The port authorities of Antwerp and Rotterdam are going to work together to reinforce the pipeline infrastructure between the two ports. On Friday, they set this down in a declaration of intent, signed by the respective port directors, Eddy Bruyninckx and Hans Smits. The costs of an initial study into the route and a cost estimate will be borne jointly.
Market parties do not readily take the initiative when it comes to pipeline infrastructure between various clusters, for reasons including the scale of the investments, the duration of a project and the acquisition of a route and permits. The Antwerp Municipal Port Authority and the Port of Rotterdam Authority, as independent parties, can play a stimulating role here. The two port authorities therefore wish to jointly commission a study for the route and a rough cost estimate for the development of a pipeline bundle between Antwerp and Rotterdam. They will also use the results of the study to gauge interest among market parties in their own port. If there is interest there and a clear win-win situation is created for both port communities, a targeted plan can be developed. This initiative to collaborate can serve as a model for other cooperation projects between ports. It is not a question of ‘all-embracing’ cooperation, but a specific project from which two or, if necessary, several ports can benefit.
Industry in Antwerp and Rotterdam competes on the world market, and therefore benefits greatly from increases in scale and an efficient cost position for the port and industrial complexes in which they operate. Better connections between the two contribute to this. The integration between companies within an industrial cluster and between different industrial clusters can be improved by means of pipelines.

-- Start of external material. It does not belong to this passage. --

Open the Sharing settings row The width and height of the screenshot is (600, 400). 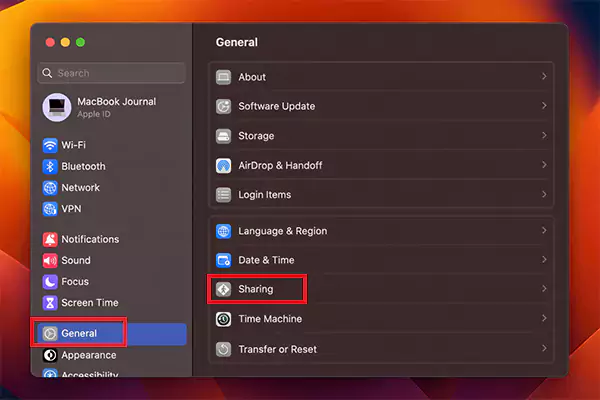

Pipeline infrastructure is a safe and sustainable alternative to transport by road, water and rail, it improves accessibility and flexibility, and it ensures that the port and industrial complexes of Antwerp and Rotterdam can continue to develop. In addition to the exchange of raw materials, companies within the respective port areas can more easily exchange residual substances and in this way reduce their energy consumption, emissions, subsidiary products, waste products and costs.
A number of pipelines already exist between the two port areas (and the ports of Vlissingen, Moerdijk and Terneuzen in between):
- Rotterdam - Antwerp Pipeline (RAPL), since 1971, for crude oil.
- Central European Pipeline System (CEPS) for oil products.
- Various pipelines for ethylene and propylene and for the industrial gases hydrogen, nitrogen and oxygen.
The RAPL has an annual capacity of 32 million tonnes and, as a rule, most of this capacity is utilised. No figures are available for the other pipelines. The distance between Antwerp and Rotterdam is over 100 kilometres.